■ **How to complete this task**: Write out each line from the data below that includes the word "height".

■ **Record extracts**:
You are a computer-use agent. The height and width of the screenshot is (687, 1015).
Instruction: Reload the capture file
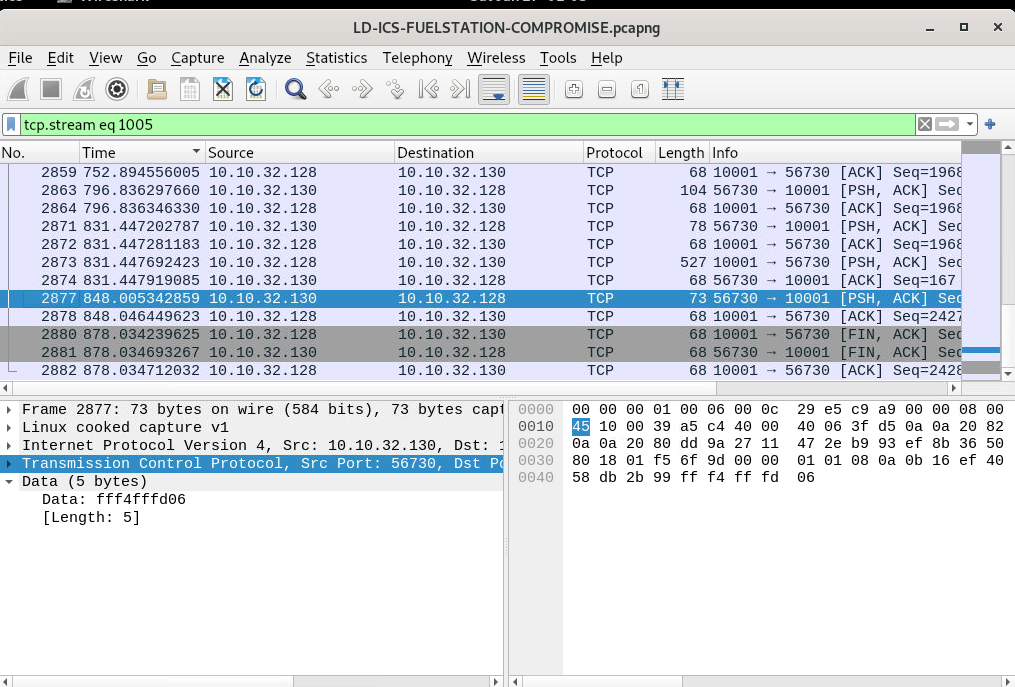coord(256,90)
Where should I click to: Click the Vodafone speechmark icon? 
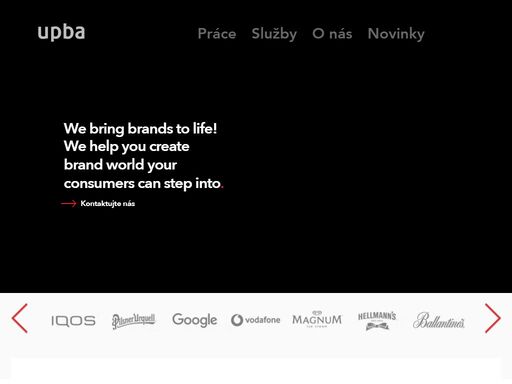pos(237,320)
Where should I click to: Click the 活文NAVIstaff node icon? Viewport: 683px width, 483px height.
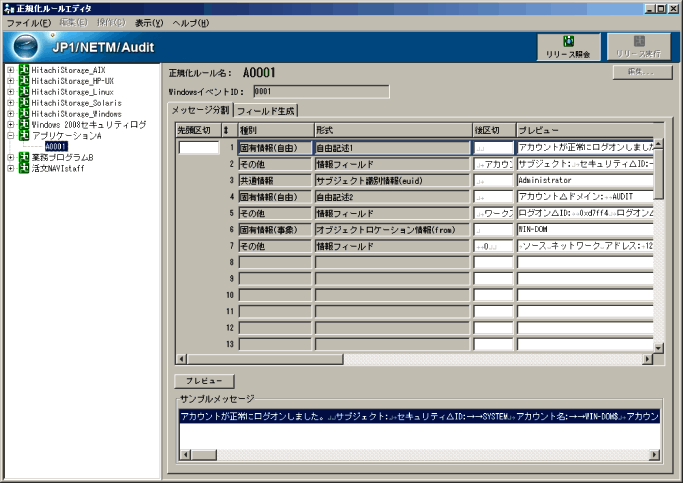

■ **Answer for the task**:
You are a computer-use agent. The height and width of the screenshot is (687, 1015).
Where should I click to: Click the 活文NAVIstaff node icon? Viewport: 683px width, 483px height.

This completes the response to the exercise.